Insert code chunks and complete the Lab 6.5.1 here

```{r}
# Begin 6.5.1 
# regfit.full <- regsubsets(Salary ∼ ., Hitters) # etc
```


#### Step 2: Interpret the results

**Question**: Should we expect to get the same models selected by best subsets, forward selection, and backward selection? Why or why not?

**Question**: Change the `set.seed(1)` in the part about using a validation set approach to use a different number. Does anyone get different "best" models than the ones in the book?

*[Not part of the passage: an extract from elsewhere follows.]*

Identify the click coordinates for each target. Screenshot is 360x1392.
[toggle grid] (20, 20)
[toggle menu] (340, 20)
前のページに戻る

#### Step 3: Repeat with simulated `Salary` variable

1. Now go back and remove the code chunk called `temporary`.
2. Change the data generating process by choosing which predictor variables have nonzero coefficients and changing the values of the coefficients.
3. Re-run the variable selection code and see if any of the methods choose the right variables.
4. Repeat steps 2 and 3, trying several different values for `set.seed()`, `true_beta`, and `sigma`. Try to guess how the results will change and then check your guesses against the actual output. Take note of anything that seems sufficiently interesting.